83 Database Concepts ACID
ACID is an acronym for Atomicity, Consistency, Isolation, Durability. ACID is fundamental concept for relational database systems for reliable transactions. Conformance ACID concepts is what makes a relational database a must requirement for some software systems like banking.
Atomicity
Atomicity guarantees that a transaction is a single unit. All commands within this transaction are either all succesful or they are all rolled backed. Rolling back a transaction is like it is never executed at all. For example, consider money transfer in a bank. Executing following code.
BEGIN TRANSACTION
UPDATE Account
SET Money = Money -100
WHERE Owner = A;
UPDATE Account
SET Money = Money +100
WHERE Owner = B;
COMMIT TRANSACTION
Atomicity guarantees that both of these updates are successful or both of them rolled back. This roll back could occur due to failure of one of the commands. For example, we could have a constraint or trigger which prevents negative values for money in Account table.
Atomicity prevents inconsistencies like not decreasing money from Account A but increasing money of Account B.
Consistency
Consistency guarantees that a transaction preserves valid states. That is after the transaction database is in a valid state. Consistency enforces database constraints like primary keys, foreign keys and other constraints. For example, we are adding a invoice and invoice lines. Invoice lines are dependent upon (have foreign keys) invoice table. If adding a invoice is not successful, we could not add invoice lines also.
Isolation
Isolation guarantees that multiple transactions occur concurrently without seeing each other. For example, one transaction update a row in Customer table, second transaction will not see this update row.

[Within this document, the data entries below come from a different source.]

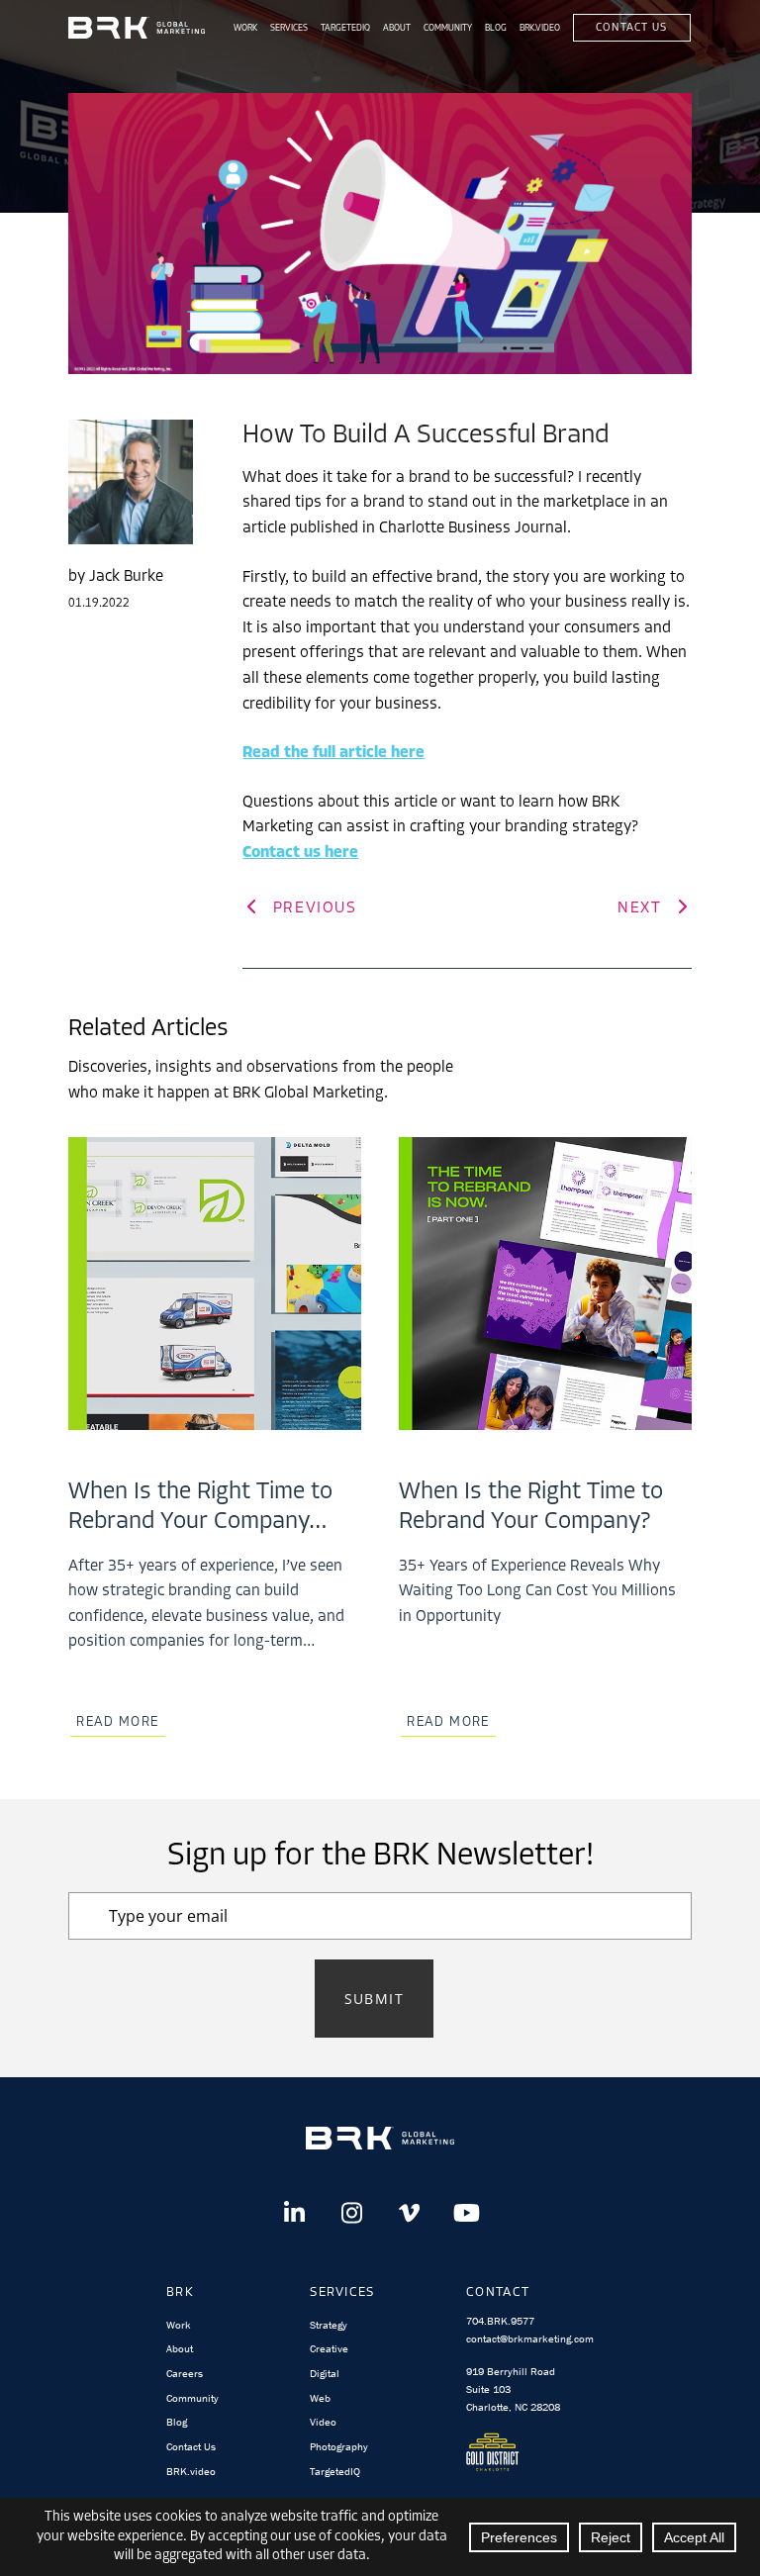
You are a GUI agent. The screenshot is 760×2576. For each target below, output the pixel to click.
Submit (374, 1998)
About (397, 28)
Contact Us (631, 28)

Isolation prevents Read Phenomenas of dirty reads,non-repeatable reads and phantom reads. For example, isolation ensures that two users could not change same row at the same time.
Durability
Durability guarantees that committed transaction will stay in disk even in the system crashes, power failures or other problems. For example, durability ensures that when a bank transfer is successful, all account changes are permanently preserved in the database system.
The ACID properties collectively ensures that database transactions works reliably. Implementing ACID properties introduce performance penalties. That is why most NoSQL databases are faster since they implement ACID properties more weakly compared to traditional relational database systems. If your system needs ACID guarantees, relational databases are always safer choice.